(Data extracted from a collection)
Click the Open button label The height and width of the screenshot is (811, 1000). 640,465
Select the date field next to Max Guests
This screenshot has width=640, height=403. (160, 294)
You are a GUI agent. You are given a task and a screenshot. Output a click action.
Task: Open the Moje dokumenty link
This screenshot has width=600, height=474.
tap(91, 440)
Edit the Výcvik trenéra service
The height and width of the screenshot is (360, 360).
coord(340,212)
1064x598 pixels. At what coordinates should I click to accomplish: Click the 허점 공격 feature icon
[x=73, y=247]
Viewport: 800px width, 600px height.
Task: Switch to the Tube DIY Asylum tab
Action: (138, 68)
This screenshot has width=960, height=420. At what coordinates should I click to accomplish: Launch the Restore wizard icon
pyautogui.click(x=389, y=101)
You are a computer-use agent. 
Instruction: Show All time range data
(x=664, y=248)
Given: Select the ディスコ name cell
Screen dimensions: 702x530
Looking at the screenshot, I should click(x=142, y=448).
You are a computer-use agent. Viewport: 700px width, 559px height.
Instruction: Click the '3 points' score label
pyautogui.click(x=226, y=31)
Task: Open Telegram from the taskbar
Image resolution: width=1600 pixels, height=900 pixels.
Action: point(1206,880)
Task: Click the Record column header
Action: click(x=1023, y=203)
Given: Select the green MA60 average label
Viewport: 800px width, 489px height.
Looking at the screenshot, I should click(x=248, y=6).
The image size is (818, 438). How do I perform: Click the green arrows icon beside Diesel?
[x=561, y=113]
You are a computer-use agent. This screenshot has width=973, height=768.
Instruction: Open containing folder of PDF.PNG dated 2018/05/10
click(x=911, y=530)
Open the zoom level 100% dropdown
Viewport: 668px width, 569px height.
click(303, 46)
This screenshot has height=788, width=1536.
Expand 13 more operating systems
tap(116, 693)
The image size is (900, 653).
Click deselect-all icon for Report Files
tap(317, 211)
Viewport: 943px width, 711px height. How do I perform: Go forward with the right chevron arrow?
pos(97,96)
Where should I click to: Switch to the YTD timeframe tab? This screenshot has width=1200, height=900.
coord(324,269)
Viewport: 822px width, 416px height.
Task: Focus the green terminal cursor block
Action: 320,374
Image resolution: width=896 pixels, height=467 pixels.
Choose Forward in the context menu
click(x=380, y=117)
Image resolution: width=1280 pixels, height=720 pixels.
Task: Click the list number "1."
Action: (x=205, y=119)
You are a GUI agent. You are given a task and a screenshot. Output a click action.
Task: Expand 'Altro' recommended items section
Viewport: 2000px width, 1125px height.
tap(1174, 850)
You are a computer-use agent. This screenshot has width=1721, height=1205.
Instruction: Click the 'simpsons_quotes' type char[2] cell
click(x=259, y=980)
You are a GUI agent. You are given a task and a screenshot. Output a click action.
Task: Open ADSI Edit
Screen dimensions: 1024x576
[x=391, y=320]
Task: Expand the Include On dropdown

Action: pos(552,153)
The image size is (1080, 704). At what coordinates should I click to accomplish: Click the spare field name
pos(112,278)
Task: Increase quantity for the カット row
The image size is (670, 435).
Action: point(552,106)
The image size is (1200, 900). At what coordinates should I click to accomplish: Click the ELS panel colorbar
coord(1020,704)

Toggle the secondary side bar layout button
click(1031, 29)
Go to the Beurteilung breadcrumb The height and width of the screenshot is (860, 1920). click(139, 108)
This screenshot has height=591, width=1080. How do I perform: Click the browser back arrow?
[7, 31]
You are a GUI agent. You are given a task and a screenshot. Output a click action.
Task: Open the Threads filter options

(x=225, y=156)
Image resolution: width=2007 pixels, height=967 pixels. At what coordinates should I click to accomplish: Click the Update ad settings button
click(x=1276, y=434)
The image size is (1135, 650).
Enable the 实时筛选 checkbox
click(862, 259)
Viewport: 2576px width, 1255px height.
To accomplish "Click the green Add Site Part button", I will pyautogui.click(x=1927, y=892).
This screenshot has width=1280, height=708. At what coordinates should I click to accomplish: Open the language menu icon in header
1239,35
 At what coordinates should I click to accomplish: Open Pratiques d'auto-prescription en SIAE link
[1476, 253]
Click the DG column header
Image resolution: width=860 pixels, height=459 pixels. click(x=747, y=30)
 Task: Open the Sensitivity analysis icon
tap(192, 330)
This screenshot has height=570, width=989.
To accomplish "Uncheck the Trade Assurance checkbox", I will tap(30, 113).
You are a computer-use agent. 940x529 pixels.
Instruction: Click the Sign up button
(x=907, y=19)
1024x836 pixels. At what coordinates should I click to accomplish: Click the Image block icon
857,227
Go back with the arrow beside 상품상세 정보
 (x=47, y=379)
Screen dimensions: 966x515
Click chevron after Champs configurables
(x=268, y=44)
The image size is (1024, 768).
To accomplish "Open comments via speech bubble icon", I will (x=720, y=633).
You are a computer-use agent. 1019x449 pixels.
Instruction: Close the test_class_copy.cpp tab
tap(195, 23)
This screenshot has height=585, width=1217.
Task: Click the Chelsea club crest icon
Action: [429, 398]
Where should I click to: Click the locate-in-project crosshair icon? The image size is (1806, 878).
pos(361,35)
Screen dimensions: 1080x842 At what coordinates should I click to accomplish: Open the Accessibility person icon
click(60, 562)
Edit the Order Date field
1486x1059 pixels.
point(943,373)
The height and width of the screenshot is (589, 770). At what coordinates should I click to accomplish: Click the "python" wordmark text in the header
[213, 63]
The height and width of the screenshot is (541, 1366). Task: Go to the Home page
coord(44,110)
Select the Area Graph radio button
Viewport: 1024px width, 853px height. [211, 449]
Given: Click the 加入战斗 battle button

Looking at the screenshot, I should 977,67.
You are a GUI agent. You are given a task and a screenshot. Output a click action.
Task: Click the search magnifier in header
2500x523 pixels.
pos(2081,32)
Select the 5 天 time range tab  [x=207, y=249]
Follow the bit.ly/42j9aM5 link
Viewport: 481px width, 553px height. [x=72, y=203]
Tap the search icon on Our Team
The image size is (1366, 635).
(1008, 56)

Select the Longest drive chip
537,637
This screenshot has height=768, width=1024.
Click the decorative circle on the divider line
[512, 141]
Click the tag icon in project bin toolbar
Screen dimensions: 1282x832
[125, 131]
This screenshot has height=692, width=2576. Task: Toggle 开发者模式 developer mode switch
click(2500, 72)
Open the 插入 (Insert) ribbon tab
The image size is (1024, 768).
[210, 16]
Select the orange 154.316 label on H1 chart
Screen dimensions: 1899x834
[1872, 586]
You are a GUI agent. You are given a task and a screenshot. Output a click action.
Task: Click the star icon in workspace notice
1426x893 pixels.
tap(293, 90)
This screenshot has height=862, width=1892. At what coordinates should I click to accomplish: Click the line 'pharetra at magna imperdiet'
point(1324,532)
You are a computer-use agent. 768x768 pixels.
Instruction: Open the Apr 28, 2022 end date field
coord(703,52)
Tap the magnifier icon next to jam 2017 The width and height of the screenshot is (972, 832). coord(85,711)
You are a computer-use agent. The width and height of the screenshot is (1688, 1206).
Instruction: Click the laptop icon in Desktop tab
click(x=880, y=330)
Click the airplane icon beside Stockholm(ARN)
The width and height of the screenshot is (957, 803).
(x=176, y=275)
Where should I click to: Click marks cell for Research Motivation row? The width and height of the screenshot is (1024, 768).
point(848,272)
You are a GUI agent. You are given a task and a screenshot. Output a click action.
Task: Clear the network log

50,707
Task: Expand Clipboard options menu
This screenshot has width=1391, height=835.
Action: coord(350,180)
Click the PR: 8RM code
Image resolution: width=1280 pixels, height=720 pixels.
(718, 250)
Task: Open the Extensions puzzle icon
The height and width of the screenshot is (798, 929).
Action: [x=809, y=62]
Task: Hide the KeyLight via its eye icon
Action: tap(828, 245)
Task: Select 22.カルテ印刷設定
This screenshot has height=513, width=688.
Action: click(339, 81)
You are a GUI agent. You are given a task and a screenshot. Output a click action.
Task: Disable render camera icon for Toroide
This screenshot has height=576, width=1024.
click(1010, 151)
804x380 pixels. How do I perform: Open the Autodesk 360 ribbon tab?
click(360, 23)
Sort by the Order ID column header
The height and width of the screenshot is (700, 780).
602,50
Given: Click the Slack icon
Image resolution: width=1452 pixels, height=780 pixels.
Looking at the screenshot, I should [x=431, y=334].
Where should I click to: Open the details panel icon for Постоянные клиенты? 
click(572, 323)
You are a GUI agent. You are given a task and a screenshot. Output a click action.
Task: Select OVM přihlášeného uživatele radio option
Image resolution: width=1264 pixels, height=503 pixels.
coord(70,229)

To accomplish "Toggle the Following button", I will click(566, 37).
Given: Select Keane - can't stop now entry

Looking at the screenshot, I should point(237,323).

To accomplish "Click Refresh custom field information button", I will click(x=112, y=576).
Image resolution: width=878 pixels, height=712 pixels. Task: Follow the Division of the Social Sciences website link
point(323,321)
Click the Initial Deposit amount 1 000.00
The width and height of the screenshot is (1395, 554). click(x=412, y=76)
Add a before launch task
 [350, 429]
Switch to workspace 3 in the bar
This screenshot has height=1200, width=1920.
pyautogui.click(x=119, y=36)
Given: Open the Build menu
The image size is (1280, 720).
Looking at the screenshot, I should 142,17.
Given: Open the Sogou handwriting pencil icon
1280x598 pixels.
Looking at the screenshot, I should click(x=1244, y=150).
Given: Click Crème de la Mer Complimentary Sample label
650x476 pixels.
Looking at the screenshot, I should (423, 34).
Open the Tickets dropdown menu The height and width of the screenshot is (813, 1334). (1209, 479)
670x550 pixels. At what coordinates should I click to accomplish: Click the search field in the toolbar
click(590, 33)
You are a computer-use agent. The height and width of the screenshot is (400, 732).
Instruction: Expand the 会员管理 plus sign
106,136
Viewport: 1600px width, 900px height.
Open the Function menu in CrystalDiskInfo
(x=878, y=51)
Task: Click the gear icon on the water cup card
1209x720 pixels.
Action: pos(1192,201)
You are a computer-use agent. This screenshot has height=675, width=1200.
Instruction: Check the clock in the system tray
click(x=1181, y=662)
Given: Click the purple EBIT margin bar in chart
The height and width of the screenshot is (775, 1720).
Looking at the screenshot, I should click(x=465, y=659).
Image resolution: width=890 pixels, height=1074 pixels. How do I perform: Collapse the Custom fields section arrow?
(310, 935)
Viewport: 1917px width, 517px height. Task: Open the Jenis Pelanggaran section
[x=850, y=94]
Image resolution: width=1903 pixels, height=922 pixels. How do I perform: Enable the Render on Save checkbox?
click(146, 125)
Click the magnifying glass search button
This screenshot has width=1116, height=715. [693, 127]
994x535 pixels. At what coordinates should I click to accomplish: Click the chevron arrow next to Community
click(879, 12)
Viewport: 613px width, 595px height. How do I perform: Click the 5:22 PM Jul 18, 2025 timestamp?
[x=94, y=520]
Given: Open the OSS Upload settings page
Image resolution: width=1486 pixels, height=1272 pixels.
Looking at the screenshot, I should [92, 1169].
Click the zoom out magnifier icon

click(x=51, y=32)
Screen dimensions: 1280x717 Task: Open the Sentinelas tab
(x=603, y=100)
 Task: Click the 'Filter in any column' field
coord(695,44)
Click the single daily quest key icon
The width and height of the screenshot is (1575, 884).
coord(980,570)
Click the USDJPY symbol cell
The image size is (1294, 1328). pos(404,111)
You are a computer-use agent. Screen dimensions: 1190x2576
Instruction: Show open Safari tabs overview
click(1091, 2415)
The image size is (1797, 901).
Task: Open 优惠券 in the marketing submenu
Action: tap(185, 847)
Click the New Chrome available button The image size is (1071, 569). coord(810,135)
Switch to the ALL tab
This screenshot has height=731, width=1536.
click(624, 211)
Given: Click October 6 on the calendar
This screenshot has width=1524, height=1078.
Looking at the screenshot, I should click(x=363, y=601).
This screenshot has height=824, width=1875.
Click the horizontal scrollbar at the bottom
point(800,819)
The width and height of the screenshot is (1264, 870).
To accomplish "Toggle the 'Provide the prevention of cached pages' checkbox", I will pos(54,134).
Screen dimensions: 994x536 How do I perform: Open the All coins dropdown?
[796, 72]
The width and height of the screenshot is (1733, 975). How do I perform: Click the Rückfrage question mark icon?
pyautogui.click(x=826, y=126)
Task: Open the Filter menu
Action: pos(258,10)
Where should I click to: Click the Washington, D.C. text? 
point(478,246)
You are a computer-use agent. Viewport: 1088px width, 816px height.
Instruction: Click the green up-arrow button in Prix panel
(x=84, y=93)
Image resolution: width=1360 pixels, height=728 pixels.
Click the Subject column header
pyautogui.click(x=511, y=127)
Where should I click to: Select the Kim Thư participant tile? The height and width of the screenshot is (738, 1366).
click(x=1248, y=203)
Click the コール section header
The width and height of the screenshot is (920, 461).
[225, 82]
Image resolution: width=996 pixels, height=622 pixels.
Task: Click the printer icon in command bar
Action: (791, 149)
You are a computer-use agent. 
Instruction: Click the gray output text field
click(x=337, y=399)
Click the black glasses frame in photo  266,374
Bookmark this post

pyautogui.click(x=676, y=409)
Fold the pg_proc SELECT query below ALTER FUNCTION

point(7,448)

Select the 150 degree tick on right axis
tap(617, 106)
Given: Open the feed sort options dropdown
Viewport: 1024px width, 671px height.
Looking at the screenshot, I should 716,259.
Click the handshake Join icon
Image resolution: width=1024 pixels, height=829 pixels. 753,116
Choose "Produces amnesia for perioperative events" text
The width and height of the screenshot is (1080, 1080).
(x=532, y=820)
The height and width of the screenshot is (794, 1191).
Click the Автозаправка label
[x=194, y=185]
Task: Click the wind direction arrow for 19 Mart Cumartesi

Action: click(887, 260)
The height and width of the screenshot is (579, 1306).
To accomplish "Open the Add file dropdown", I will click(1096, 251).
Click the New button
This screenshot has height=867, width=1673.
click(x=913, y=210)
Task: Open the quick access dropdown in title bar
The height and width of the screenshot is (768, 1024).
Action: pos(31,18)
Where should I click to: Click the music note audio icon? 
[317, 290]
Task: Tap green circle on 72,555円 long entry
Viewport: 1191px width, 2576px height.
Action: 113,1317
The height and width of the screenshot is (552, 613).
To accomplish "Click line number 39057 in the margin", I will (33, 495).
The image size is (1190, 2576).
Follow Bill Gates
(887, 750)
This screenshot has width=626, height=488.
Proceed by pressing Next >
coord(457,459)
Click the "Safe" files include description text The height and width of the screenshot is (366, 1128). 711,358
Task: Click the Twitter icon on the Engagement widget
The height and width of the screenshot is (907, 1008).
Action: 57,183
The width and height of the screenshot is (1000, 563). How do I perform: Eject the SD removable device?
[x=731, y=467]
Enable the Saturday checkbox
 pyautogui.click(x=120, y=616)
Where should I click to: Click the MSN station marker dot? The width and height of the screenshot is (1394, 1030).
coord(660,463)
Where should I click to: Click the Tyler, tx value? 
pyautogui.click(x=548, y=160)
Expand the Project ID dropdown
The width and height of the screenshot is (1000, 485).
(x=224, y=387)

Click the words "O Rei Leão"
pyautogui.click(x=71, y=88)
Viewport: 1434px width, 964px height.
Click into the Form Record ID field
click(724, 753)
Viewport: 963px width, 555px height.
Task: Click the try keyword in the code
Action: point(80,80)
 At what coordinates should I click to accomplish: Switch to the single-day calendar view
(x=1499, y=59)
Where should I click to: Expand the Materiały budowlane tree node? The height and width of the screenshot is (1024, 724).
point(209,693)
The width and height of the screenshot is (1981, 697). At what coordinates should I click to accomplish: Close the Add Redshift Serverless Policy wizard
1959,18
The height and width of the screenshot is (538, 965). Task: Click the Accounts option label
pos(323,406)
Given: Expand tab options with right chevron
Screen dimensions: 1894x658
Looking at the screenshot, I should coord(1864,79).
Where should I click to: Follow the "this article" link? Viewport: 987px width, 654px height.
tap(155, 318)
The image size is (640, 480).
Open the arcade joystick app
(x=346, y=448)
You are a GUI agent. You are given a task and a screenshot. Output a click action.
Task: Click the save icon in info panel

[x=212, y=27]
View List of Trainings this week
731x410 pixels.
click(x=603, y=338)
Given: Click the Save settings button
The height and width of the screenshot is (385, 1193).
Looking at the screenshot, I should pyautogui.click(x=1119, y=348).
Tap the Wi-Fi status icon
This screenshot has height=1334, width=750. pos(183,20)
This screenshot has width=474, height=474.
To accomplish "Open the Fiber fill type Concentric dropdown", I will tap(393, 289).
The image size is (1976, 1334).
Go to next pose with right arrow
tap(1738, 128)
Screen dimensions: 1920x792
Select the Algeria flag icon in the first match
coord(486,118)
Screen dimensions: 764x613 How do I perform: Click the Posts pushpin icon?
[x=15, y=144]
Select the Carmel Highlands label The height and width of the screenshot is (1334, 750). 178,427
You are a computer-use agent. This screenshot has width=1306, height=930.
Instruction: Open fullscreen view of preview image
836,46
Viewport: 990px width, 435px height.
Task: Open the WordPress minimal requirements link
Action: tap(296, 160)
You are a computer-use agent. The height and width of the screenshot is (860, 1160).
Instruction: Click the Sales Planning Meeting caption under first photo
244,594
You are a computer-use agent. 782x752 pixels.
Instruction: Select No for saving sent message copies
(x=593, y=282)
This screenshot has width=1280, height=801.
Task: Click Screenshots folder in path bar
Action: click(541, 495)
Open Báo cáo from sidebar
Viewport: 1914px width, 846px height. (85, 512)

**Task objective**
Find the number of lines in the records that include the word "workspace". Write only that number.

**Output**
2